CUDA packages are named `dictr-cuda-smXX`, where `XX` is the compute capability
without the dot. For example, compute capability `8.9` uses `dictr-cuda-sm89`.
Run `nix flake show` to list supported CUDA targets. The CUDA package keeps the
CUDA runtime libraries in the Nix closure, so it does not need `LD_LIBRARY_PATH`
wrappers.

### Build from source

Requires Linux with X11, `xdotool`, `xclip`, ALSA or PipeWire. Optional: `ffmpeg` (for `--file`).
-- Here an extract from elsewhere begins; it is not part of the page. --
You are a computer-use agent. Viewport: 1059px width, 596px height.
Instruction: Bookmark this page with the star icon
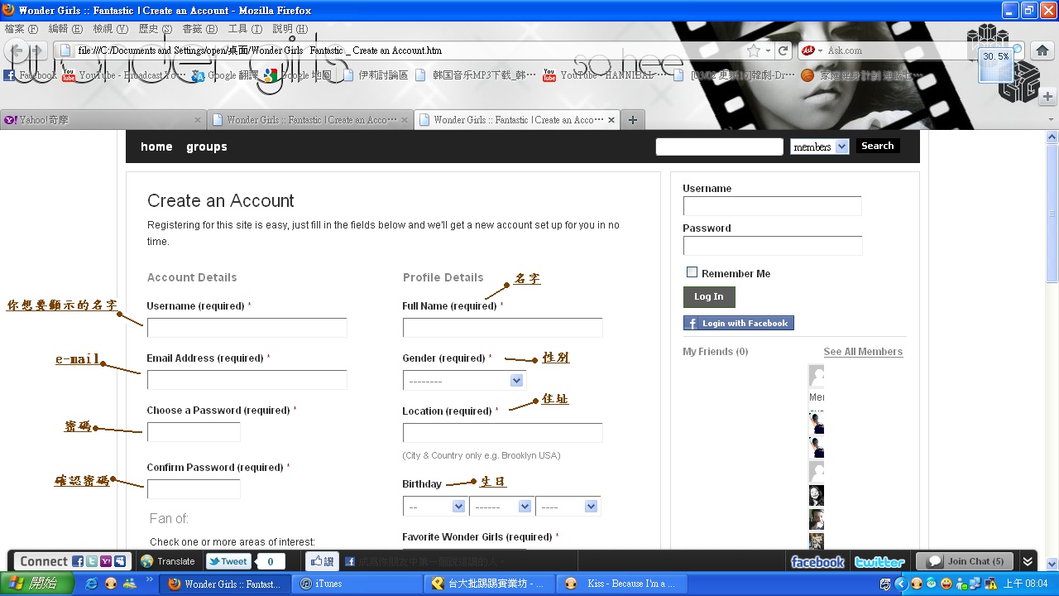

Build deps: `cmake`, `clang`, `pkg-config`, `libasound2-dev`, `libx11-dev`, `libxi-dev`, `libxtst-dev`, `libxrandr-dev`, `libssl-dev`. For CUDA: NVIDIA CUDA toolkit.

```sh
cargo build --release # CPU only
cargo build --release --features cuda # With GPU
```

On NixOS, use `nix-shell --run "cargo build --release"` for CPU builds, or
`nix-shell --argstr cudaArch 120 --run "cargo build --release --features cuda"`
for CUDA builds.

## Configuration

`~/.config/dictr/config.toml`:

```toml
hotkey = "AltGr" # Supported hotkeys: AltGr, Alt, Ctrl, RCtrl, Shift, RShift, Super, CapsLock, Space, Escape, F1-F12
backend = "local" # "local" or "api"
model_path = "~/.local/share/dictr/models/ggml-base.bin"
api_key = "" # or set OPENAI_API_KEY env var
api_url = "https://api.openai.com/v1/audio/transcriptions"
output_mode = "paste" # "paste" or "type"; paste is layout-safe
typing_delay_ms = 2
min_duration_ms = 300
device = "AT2020USB+"
language = "en"
initial_prompt = "commit, readme, build, test, deploy, refactor" # Guide transcription with context (e.g. expected words, domain-specific terms)

[replacements]
"slash " = "/"
"new line" = "\n"
```

### Text replacements

The `[replacements]` table performs substitution on transcription output. Useful for special cases like "slash" → "/" or "new line" → "\n". Keys are replaced with their corresponding values in the final transcribed text.

### Text insertion

The default `output_mode = "paste"` inserts text through the clipboard and then
restores the previous clipboard contents. This avoids keyboard layout issues
with simulated typing, such as QWERTY/AZERTY `a`/`q` and `w`/`z` swaps. Use
`--type` or `output_mode = "type"` only if you specifically need the older
`xdotool type` behavior.

## License

Licensed under either of [MIT](LICENSE-MIT) or [Apache-2.0](LICENSE-APACHE) at your option.